Ahí está Alemania, tanto la Alemania de Angela Merkel como de quien pronto la sucederá, que afirma al mismo tiempo su dependencia energética de Rusia y su estatus estratégico de satélite estadounidense.
Y ahí tenemos el anuncio, para las próximas semanas, de un Tratado del Quirinal entre el presidente de la República francesa y su homólogo italiano, supuestamente basado en el Tratado del Elíseo, que rige las relaciones francoalemanas, pero que me recuerda, sobre todo, tres cuartos de siglo después, al plan de Kojève.
Porque una de las dos cosas ha de ser cierta.
O bien los firmantes del Tratado de Quirinal no se han leído a Kojève, y este será un tratado más, un difuso acuerdo comercial, un acontecimiento sin consecuencias de calado. O bien, sí que se lo han leído.

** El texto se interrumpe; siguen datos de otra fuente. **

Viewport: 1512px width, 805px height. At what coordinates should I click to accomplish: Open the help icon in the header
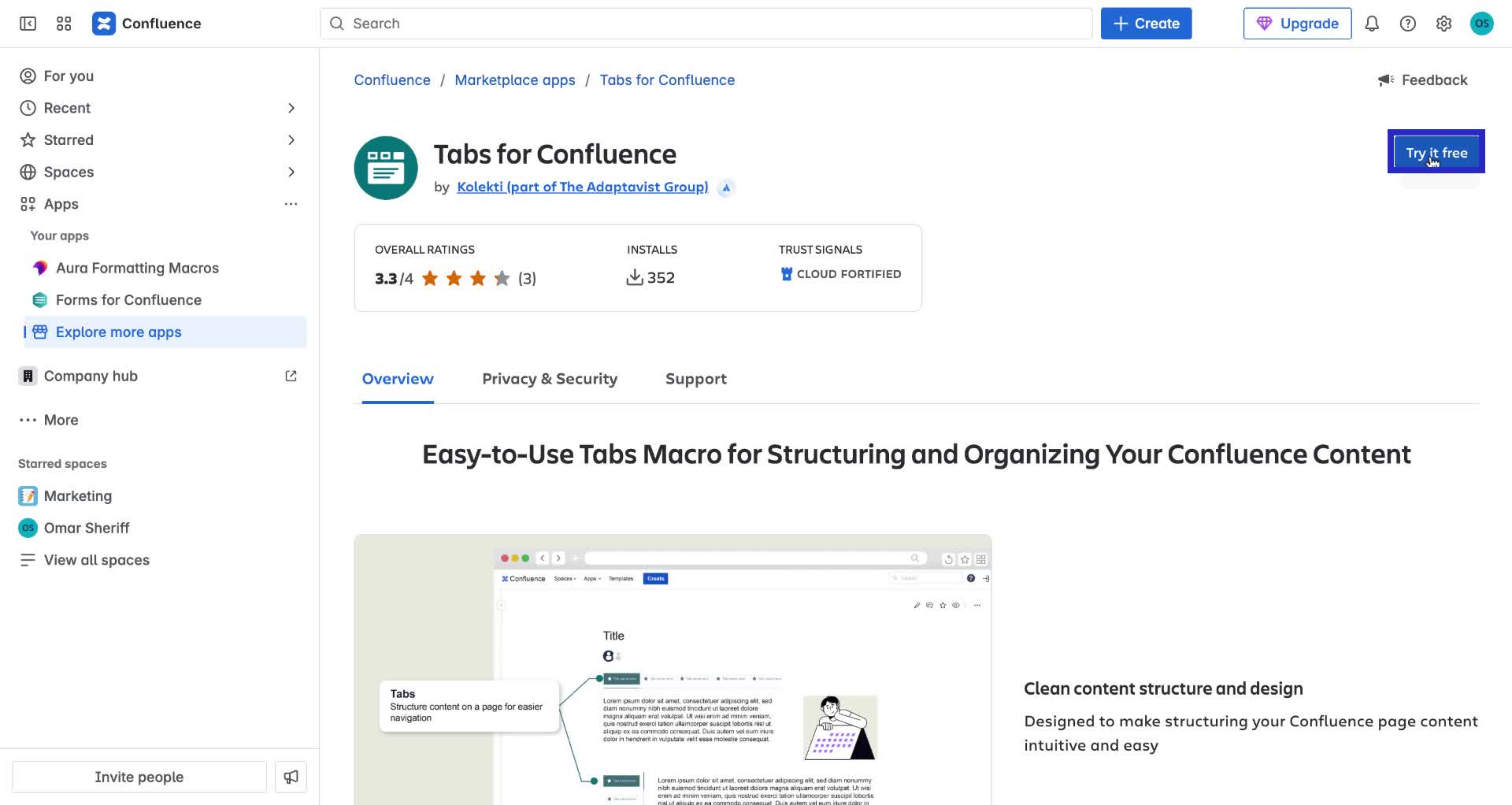pos(1407,24)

La parte francesa, en particular, sabe que Francia alcanzó toda su grandeza cuando se calentó a la lumbre del Renacimiento y del humanismo filosófico transalpino.
Partimos del principio de que no habría habido poesía francesa sin Petrarca; ni Poussin sin Roma; ni Montaigne, ni siquiera Descartes, sin la liberación de la mente por parte de Ficino y Bruno.
Partimos de la idea de que, entre las naciones del sur, existe una comunidad de valores, de civilización y de metafísica que, si se desarrolla y se pone en práctica, contrarrestará el creciente empobrecimiento de las posibilidades humanas.
Y entonces, los sarpullidos, los roces egoístas entre culturas, los cálculos, darán paso a una verdadera visión; le daremos a esta riqueza compartida la oportunidad de asumir responsabilidades; y, sin poner en duda, por supuesto, los logros históricos del eje francoalemán, la oportunidad se transformará en un éxito y el acontecimiento tendrá un alcance metapolítico.
Para Francia, esta será la última oportunidad de evitar el abismo: el del desclasamiento, el de quedar reducida a una potencia enana y el de la extinción de la gran política ante las fauces del clamor del soberanismo y el populismo.
Y para Europa y los europeos, este será uno de los pocos puntos de luz en un paisaje cada vez más desolado y yermo: ¿acaso no tenemos únicamente dos opciones: optar por esa vía o resignarnos al destino de las estatuas de sal?